Ninguno de los presentes conocía el secreto de su vida. No quería confiarlo a D. José, por ser demasiado sencillo, ni a Miquis, por excesivamente malicioso. En la semana anterior fue grande su disgusto al saber, por Saldeoro, que la marquesa de Aransis había estado en Madrid tres días y que ella, por ignorarlo, no se había presentado a la noble señora. ¡Qué contrariedad tan penosa! Pasados algunos días, como sintiese cada vez más vivo el deseo de ver el palacio de Aransis, no quiso dejar de satisfacer prontamente aquel antojo y se valió de Miquis, cuya amistad con el guardián de la casa le era conocida. ¡Qué día aquel! Todo cuanto allí vio le había causado profundísimas emociones; pero el retrato, ¡cielos piadosos!, habíala dejado muerta de asombro y amor.
«¡Si pestañeara! -dijo para sí aquel calaverón incorregible de D. José Relimpio-. Yo he visto esa cara en alguna parte; esa fisonomía no me es desconocida».
Alonso seguía dando noticias discretas y mostrando algunas preciosidades, a lo que atendía con mucha urbanidad el padrino de Isidora. Pero esta no veía ni oía nada. Se había quedado de color de cera, y temblaba de frío. Por un instante sintiose a punto de perder el conocimiento, y a su turbación uníase, para hacerla más honda, el miedo de darla a conocer ridículamente. Se sentó; hizo firme propósito de serenarse. La endemoniada, balbuciente y atroz música de Augusto le rompía el cerebro. No era aquello el canto numeroso ni el expresivo lloro de las Musas, sino el berraquear insoportable de un chico mimoso y recién castigado.
«Música alemana, ¿eh? -indicó Relimpio con airecillo de suficiencia-. Señor de Miquis, si eso parece un solo de zambomba...
-¡Pobre Beethoven mío! -exclamó el estudiante dejando de tocar y haciendo un gesto de desesperación-. ¡Qué lejos estabas de caer entre mis dedos!

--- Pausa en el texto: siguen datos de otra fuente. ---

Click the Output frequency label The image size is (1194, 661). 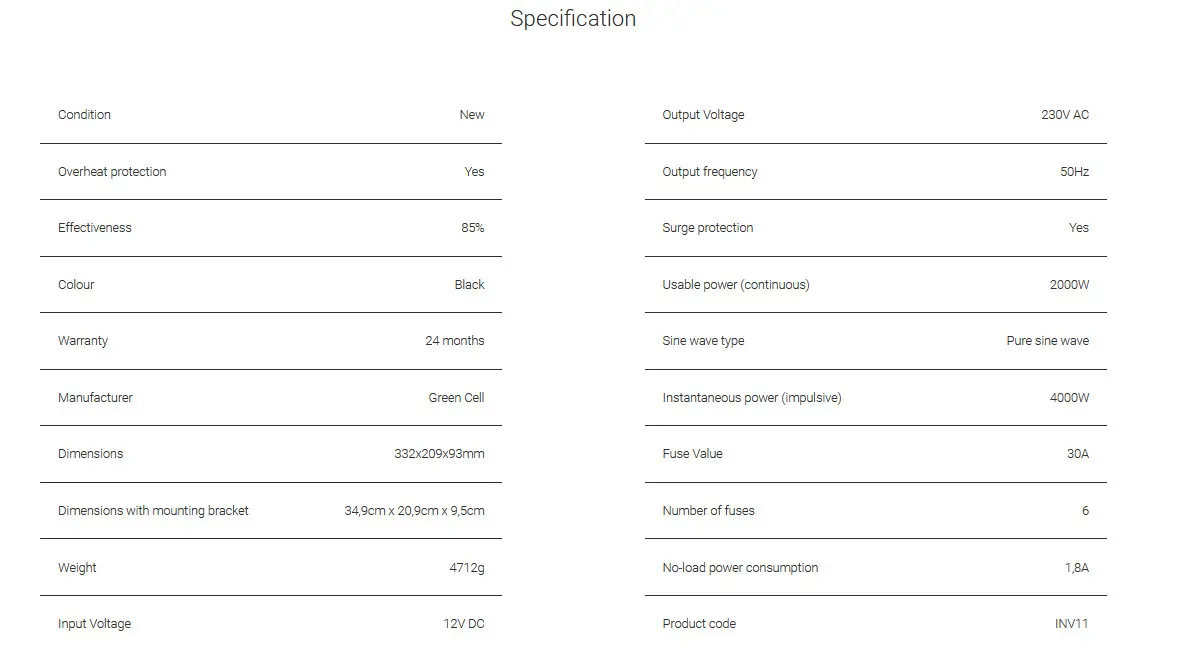click(709, 172)
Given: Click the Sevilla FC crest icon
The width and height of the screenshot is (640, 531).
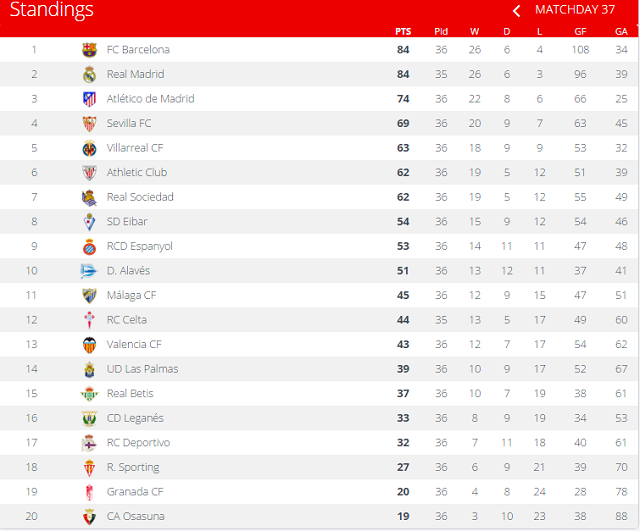Looking at the screenshot, I should [89, 123].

-Me parece que debemos marcharnos -dijo el tenedor de libros ofreciendo un pitillo a Alonso, que respondió: «No lo gasto»-. ¿Nos vamos, Augusto?
-A escape. Ya no me acordaba de que tienen ustedes que ir a comer a la embajada inglesa...».
Salieron, desandando las habitaciones, no sin volver a contemplar de paso lo que ya detenidamente habían admirado. Isidora se quedó atrás. ¡Qué ansiosas miradas! Sin duda querían recoger y guardar en sí las preciosidades y esplendores del palacio... Cuando llegó a la última sala se oprimió el corazón, dilatado por furioso anhelo, y no con palabras, sino con la voz honda, tumultuosa de su delirante ambición, exclamó: «¡Todo es mío!».